The problem
Using the entries below, copy exactly each line from the line with "This screenshot has" up to and including the line with "The height and", with every picture left out.

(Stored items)

=======

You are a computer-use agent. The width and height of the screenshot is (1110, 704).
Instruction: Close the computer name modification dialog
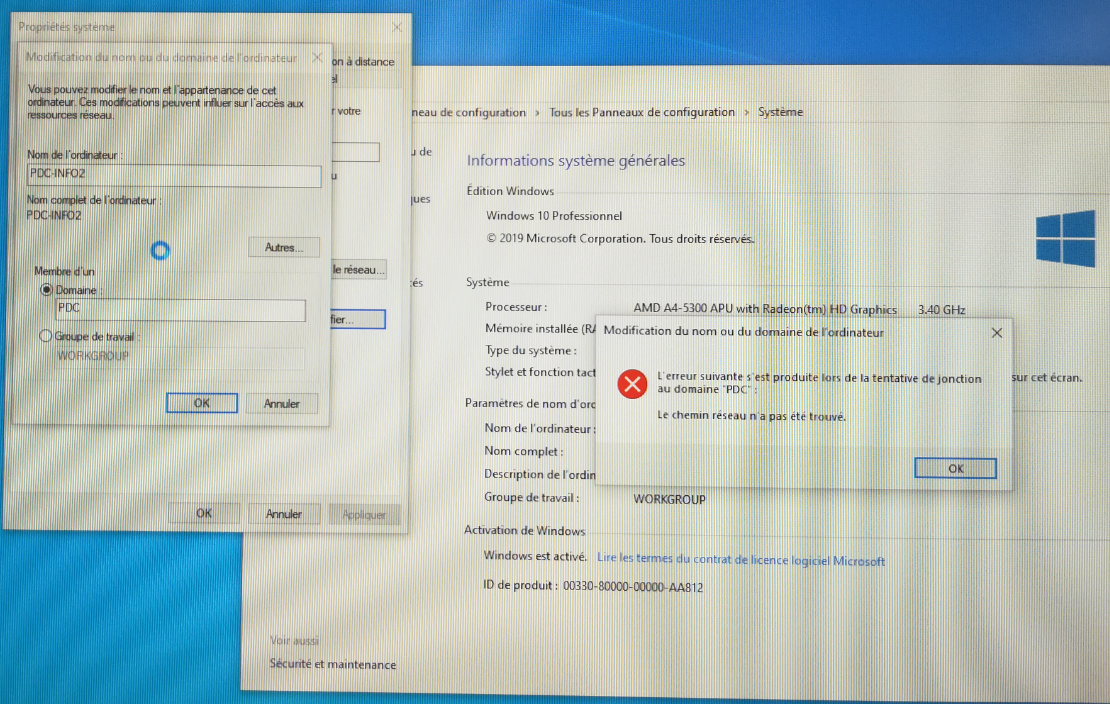pos(317,57)
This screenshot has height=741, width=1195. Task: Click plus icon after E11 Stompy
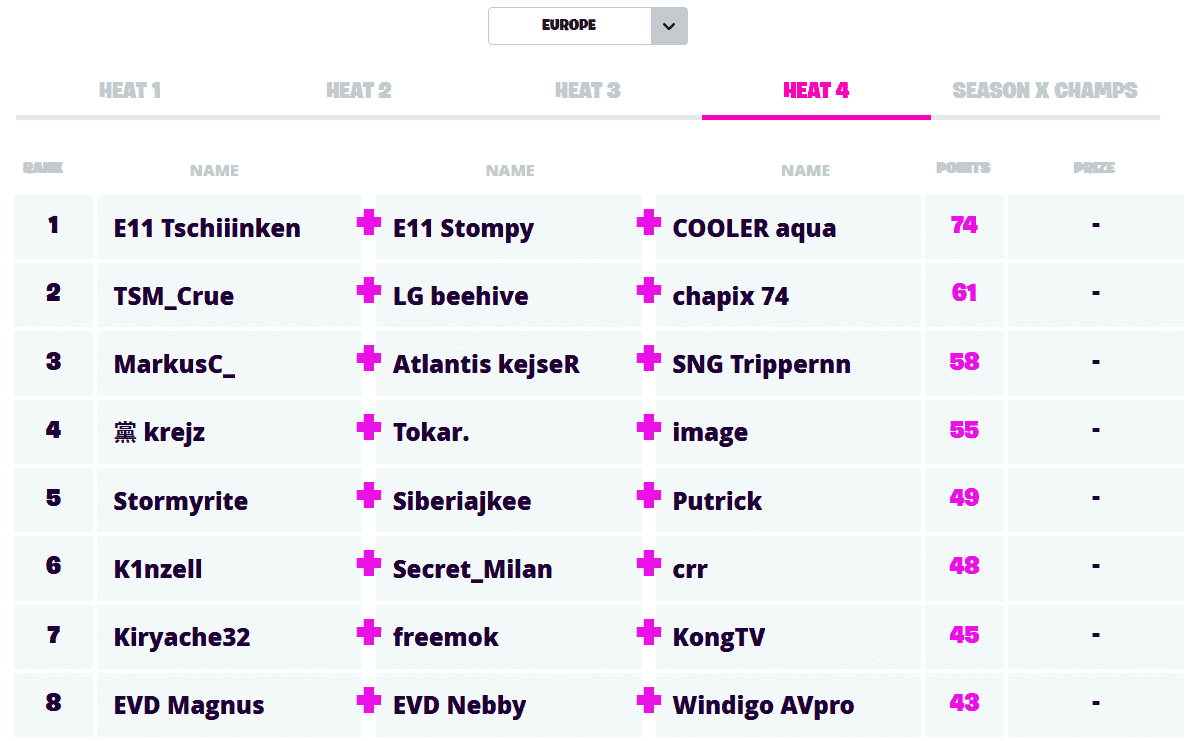click(x=649, y=223)
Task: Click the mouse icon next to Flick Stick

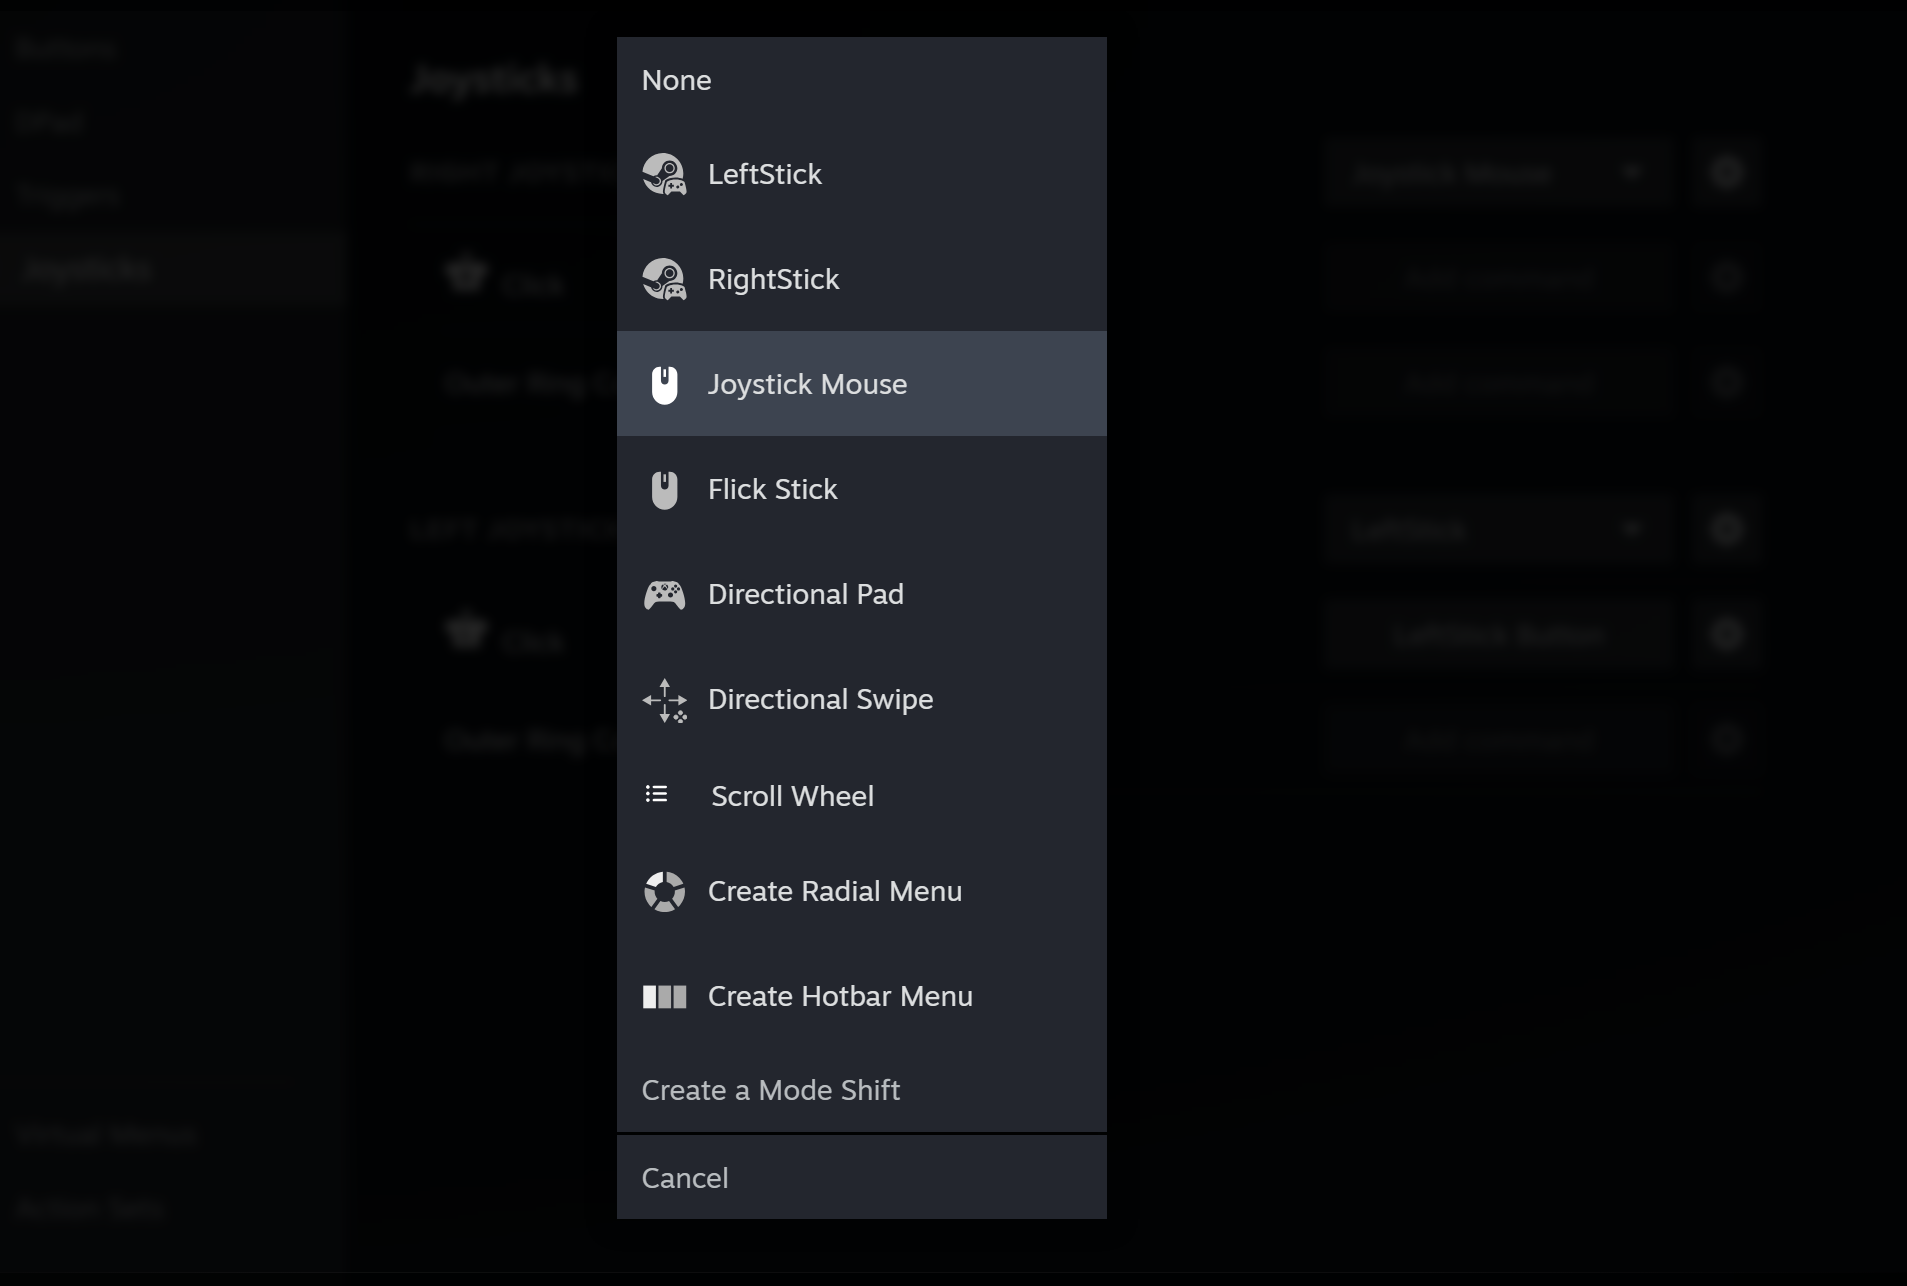Action: click(664, 490)
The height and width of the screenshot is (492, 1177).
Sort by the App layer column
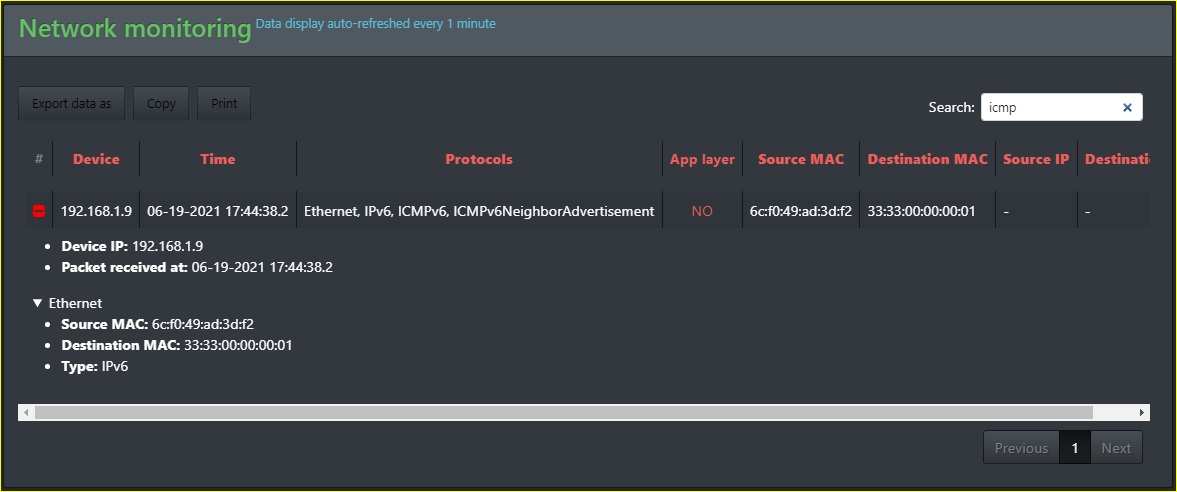(703, 159)

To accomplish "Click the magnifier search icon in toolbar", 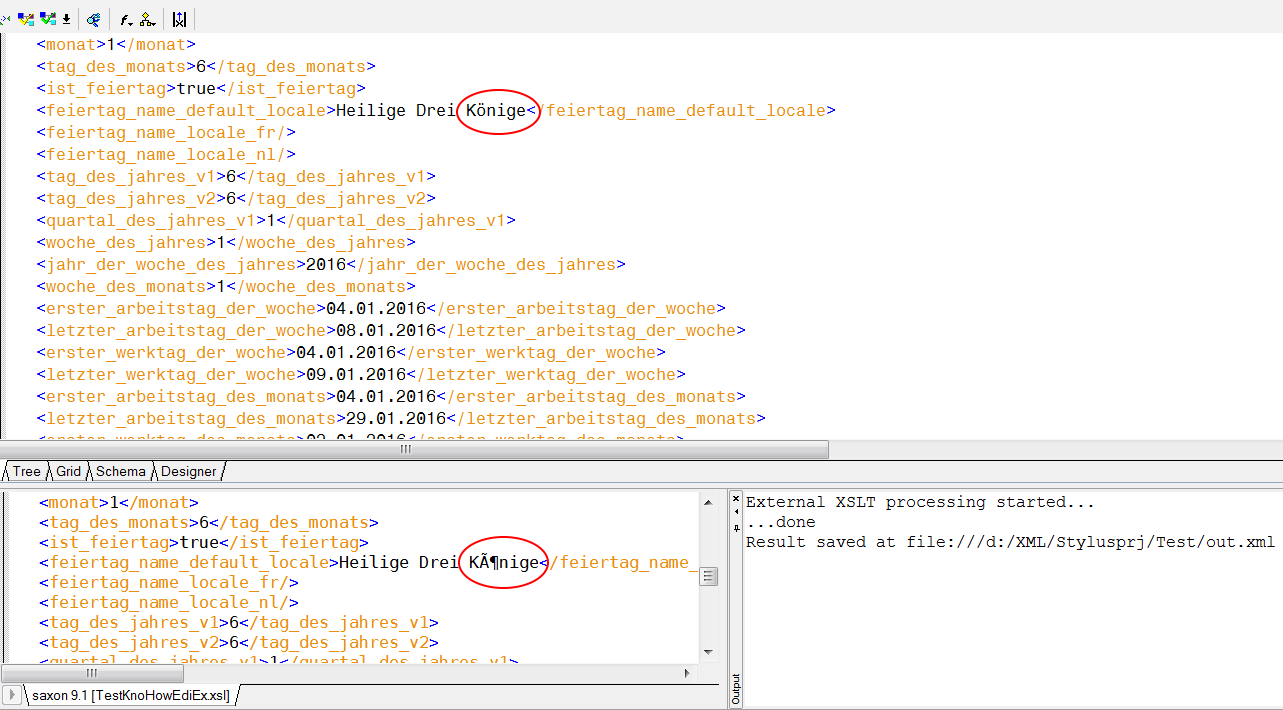I will point(93,19).
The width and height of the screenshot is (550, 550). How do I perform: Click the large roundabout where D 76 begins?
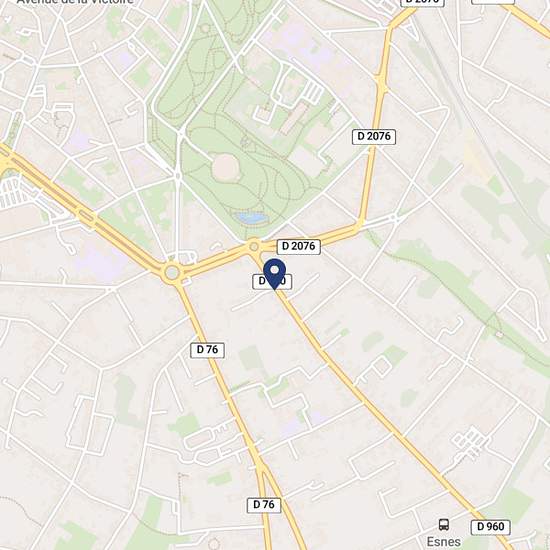(172, 273)
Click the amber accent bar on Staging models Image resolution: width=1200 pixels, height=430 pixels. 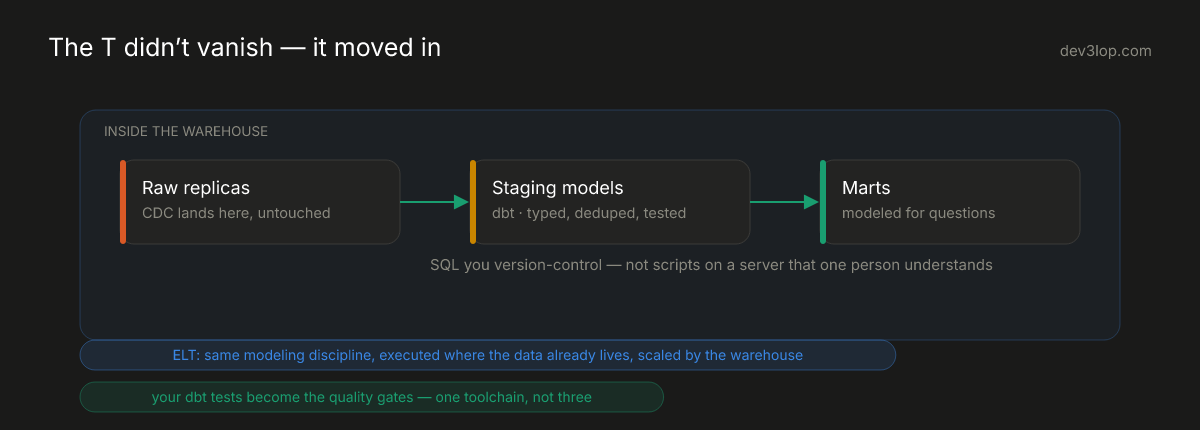tap(473, 201)
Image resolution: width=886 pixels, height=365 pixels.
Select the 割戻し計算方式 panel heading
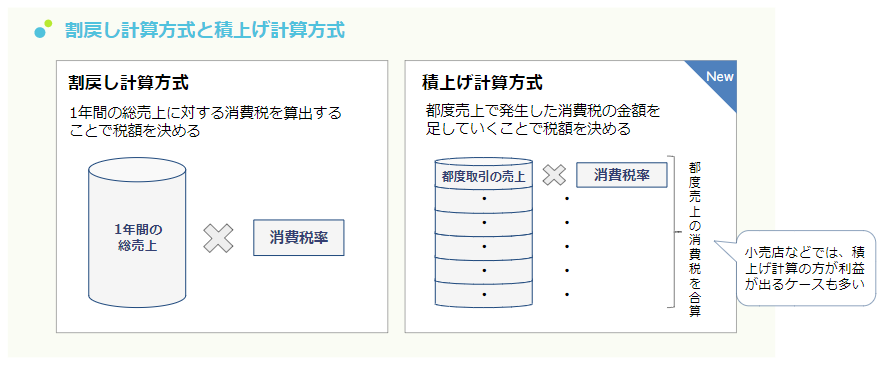(128, 83)
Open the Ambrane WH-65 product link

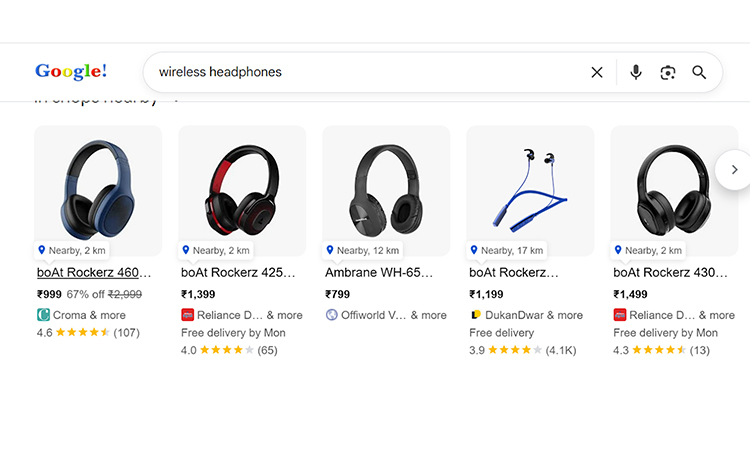[x=379, y=272]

=======

Written response
This screenshot has height=741, width=1195. Task: Click plus icon after E11 Stompy
click(x=649, y=223)
Task: Click the mouse icon next to Flick Stick

Action: click(664, 490)
The height and width of the screenshot is (492, 1177).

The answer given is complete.